Create README.md for minicache project

Added a README file with project overview and usage instructions.
2026-06-27 16:46:00 +08:00 · 2026-05-15 13:41:45 +08:00
parent 4b0578a3ac
commit 3bf7b51206
1 changed files with 37 additions and 0 deletions
@@ -0,0 +1,37 @@
+# minicache — tiny disk cache for ML / research code.
+
+Wraps function calls and stores returns on disk (gzip + cloudpickle).

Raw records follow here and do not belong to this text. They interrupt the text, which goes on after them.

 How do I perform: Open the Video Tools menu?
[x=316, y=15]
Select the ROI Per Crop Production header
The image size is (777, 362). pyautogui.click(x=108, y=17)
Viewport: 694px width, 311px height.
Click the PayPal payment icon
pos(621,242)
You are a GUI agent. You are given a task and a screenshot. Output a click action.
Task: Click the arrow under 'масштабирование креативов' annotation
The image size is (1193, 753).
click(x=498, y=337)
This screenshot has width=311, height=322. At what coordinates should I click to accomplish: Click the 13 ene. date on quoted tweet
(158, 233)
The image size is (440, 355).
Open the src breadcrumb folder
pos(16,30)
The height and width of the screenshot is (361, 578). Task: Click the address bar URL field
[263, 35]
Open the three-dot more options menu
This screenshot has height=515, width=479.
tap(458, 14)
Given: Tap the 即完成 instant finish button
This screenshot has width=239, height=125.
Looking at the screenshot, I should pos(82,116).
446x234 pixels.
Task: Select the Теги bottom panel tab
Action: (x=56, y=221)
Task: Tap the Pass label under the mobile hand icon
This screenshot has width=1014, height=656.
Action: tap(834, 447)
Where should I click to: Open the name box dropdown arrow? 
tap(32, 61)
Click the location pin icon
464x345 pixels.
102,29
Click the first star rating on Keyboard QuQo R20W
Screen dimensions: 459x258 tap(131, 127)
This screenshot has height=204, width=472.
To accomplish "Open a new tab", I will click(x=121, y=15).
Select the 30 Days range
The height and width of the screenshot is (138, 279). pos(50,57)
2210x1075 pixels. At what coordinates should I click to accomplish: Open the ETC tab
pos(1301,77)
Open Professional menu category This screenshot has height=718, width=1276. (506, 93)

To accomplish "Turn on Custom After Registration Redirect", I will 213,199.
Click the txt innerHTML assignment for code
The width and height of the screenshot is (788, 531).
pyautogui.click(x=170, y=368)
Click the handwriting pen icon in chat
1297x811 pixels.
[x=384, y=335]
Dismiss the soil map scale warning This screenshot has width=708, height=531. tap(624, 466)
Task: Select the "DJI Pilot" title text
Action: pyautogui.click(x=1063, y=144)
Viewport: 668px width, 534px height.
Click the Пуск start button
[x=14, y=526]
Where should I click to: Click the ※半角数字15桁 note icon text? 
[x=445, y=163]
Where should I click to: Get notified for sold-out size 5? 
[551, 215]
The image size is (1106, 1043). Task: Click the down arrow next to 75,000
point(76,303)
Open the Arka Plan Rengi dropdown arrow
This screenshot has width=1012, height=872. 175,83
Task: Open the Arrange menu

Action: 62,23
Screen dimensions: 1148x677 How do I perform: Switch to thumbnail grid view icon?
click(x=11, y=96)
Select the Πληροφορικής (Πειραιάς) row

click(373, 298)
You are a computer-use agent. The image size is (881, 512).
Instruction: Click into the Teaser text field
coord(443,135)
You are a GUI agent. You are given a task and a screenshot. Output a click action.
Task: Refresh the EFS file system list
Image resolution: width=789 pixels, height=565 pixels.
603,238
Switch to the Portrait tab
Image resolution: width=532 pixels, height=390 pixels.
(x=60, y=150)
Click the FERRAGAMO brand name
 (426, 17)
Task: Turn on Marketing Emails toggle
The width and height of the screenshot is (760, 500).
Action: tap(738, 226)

Solves
+the four pain points that stdlib `functools.lru_cache + pickle` and existing
+function-cache libraries (anycache, cachier) hit on ML code:
+
+- **Loaded models can't be hashed** → arg blacklist (`exclude=["model", "tok"]`).
+  Excluded args pass through to the function but never enter the cache key.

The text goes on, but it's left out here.